TASK INPUT -
****************

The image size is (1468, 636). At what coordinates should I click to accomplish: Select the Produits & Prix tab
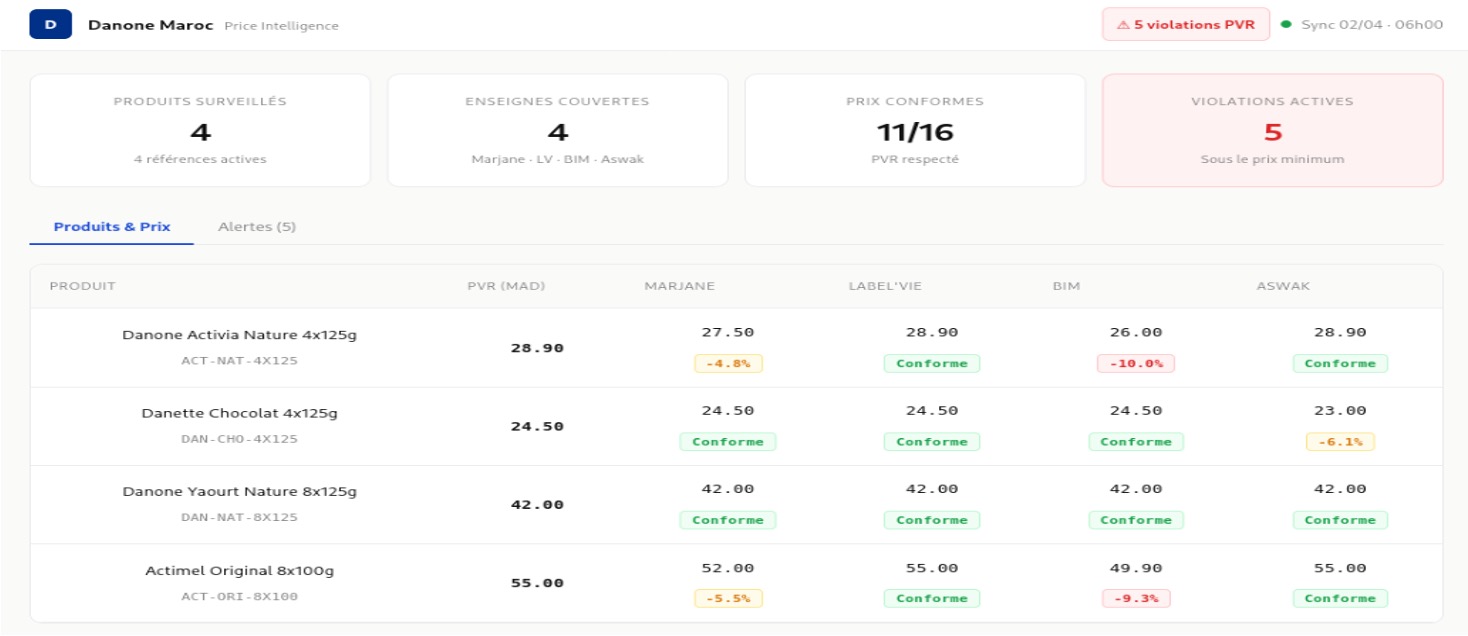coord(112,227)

****************

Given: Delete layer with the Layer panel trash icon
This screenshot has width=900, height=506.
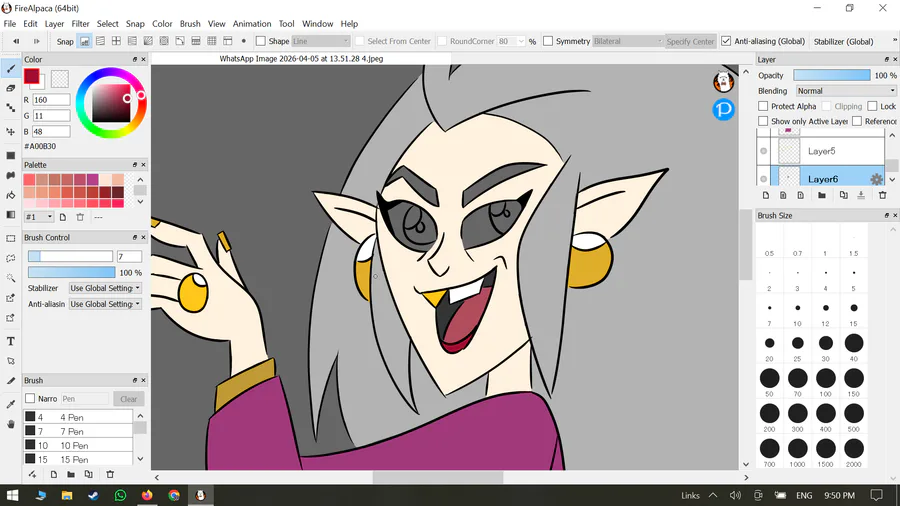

****************

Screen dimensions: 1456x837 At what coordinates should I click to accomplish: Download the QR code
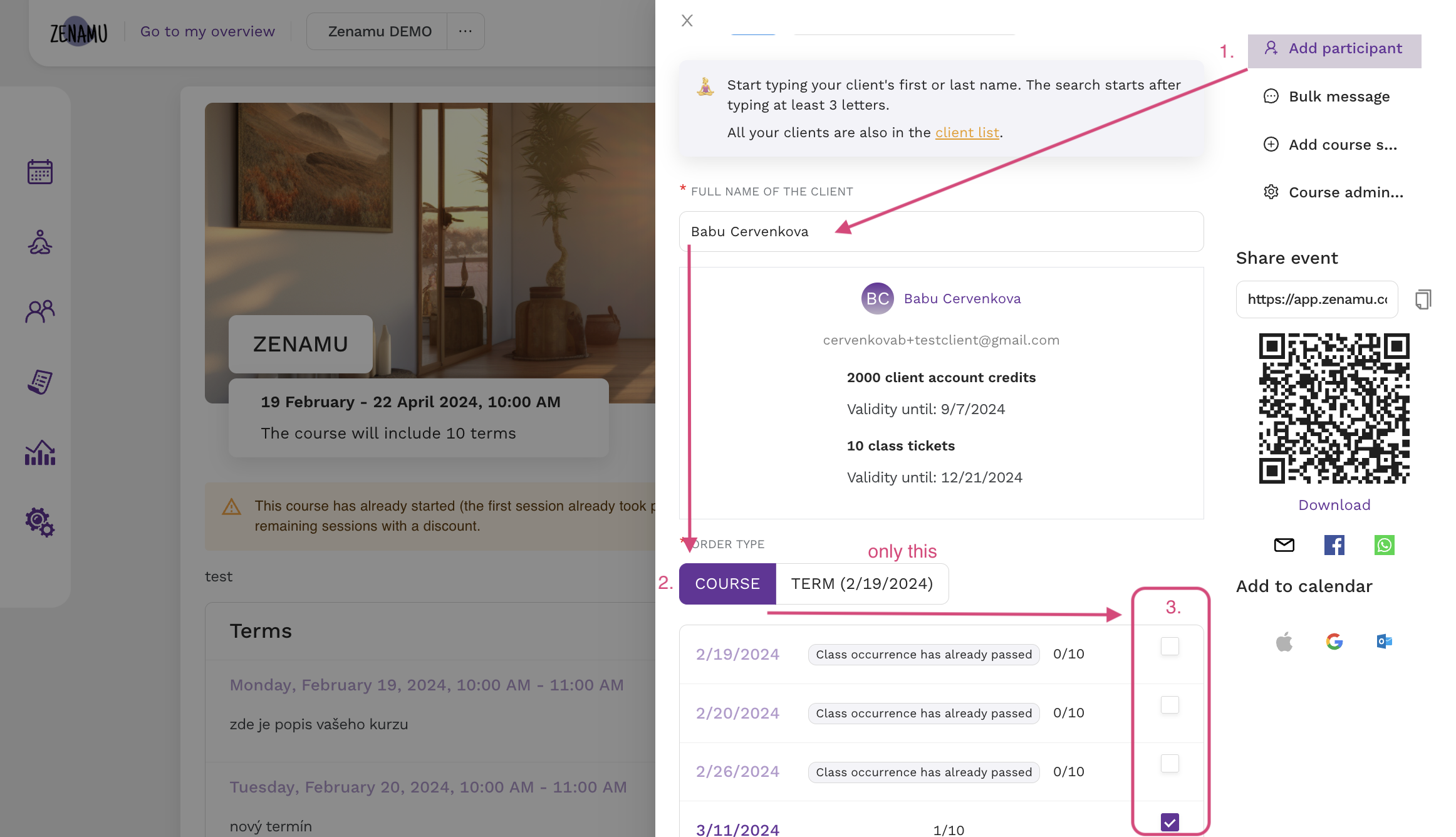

****************

TASK DETAILS - Reproduce the lines between the line holding "The image size" and the line holding "coord(112,227)", inclusive, with the requests kept as they are, and multiply every coordinate in the answers by 2.6, rounding to whole numbers with halves rounded up. Omit the pictures from your answer.

ANSWER BELOW -
The image size is (1468, 636). At what coordinates should I click to accomplish: Select the Produits & Prix tab
coord(291,590)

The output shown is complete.